I am currently developing some basic physics for an android game , but I’ve been for days trying to do a decent collision for a moving circle and a static line .
For the circle I have its center (a point cx,cy) the radius and it velocity vx and vy .
For the line I have the points Pa and Pb that describe the line .
I can already detect when a collision occurs .
But what I’m suffering to find is the final velocity vx and vy after the collision .
Any hints ?
Couldn’t you get the perpendicular at the point of collision then calculate a reflection vector over that?
well the idea of what shoul be done I also have 
the problem is how to make this really work
collided(Circle circle, Line line)
{
//Get the vector for the line and compute a normalized inverse.
Vector2 lineVector = new Vector2(line.x2 - line.x1, line.y2 - line.y1);
lineVector.normalize();
float temp = lineVector.x;
lineVector.x = -lineVector.y;
lineVector.y = temp;
//Find the measure of the angle between the circle and the inverse.
float angle = circle.velocity.normalized().dot(lineVector);
//Reflect the circle's velocity.
float circleMag = circle.velocity.magnitude();
circle.velocity.x += Math.cos(-2*angle) * circleMag;
circle.velocity.y += Math.sin(-2*angle) * circleMag;
}
I’m pretty sure that’s not right at all, but I can’t really think about it right now. It should give you the idea, though.
The normal calculation is correct. As for the rest: v’ = v - (1 + e) (v . N) N where e is the coefficient of restitution.

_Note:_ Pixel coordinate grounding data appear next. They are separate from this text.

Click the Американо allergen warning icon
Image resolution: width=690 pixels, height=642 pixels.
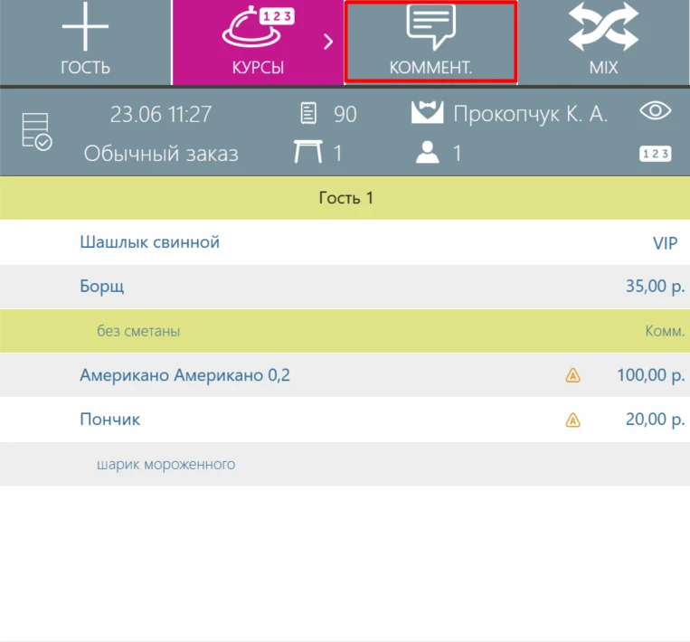pyautogui.click(x=572, y=375)
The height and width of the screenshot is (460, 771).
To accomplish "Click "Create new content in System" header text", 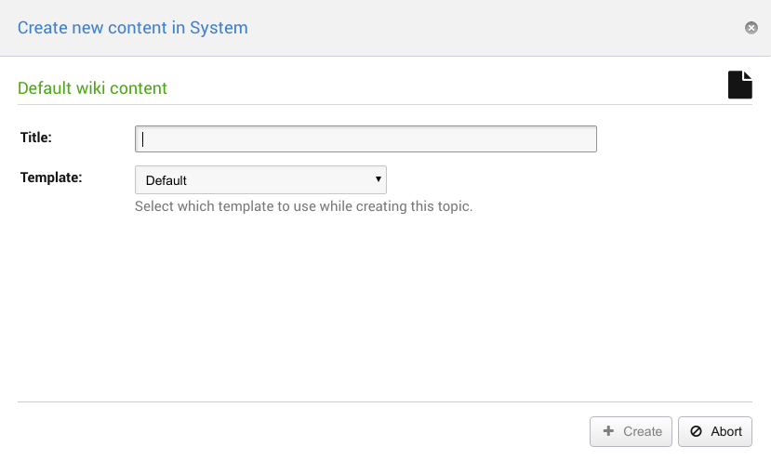I will coord(132,27).
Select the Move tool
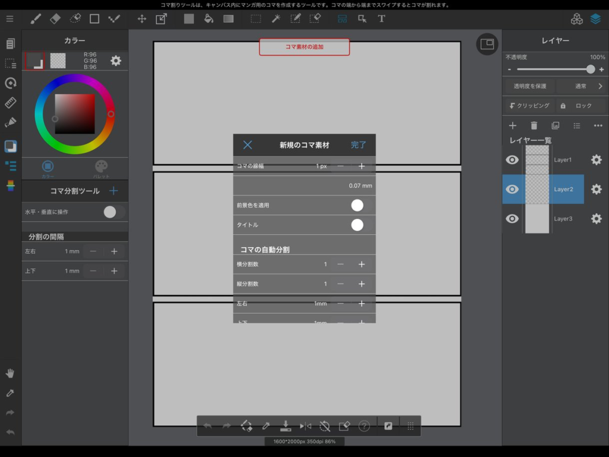This screenshot has width=609, height=457. coord(142,19)
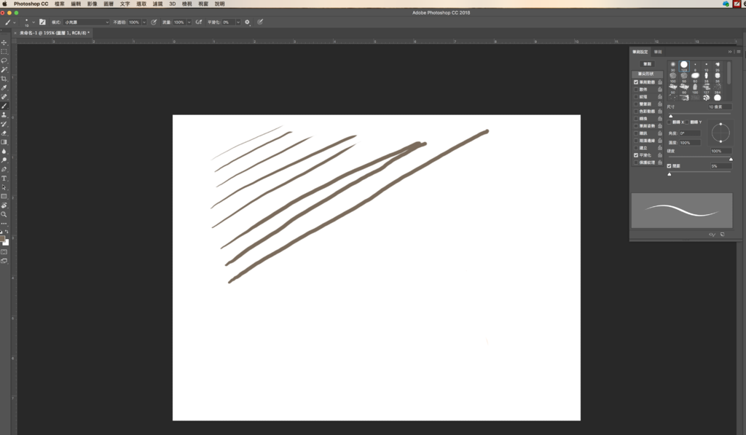
Task: Switch to the 筆刷 tab in panel
Action: click(658, 52)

I don’t like to pass through angles 
For a bump with a line (not a segment, if it is a segment you have to do special case for the end) :
collided(Circle circle, Line line)
{
//Get the tangente of the line
Vector2 lineVector = new Vector2(line.x2 - line.x1, line.y2 - line.y1);
lineVector.normalize();
//Project velocity on tangent and normal
float vTangent = circle.velocity.x*lineVector.x+circle.velocity.y*lineVector.y;
float vNormal = circle.velocity.y*circle.velocity.x- circle.velocity.x*lineVector.y;
// Restitution coef
vNormal = e * vNormal;
//Calculate the new velocity by flipping the normal velocity
circle.velocity.x = vTangent*lineVector.x + vNormal * lineVector.y;
circle.velocity.y = vTangent*lineVector.y - vNormal * lineVector.x;
}
I’m not 100% sure for the signs. But you avoid cos/sin.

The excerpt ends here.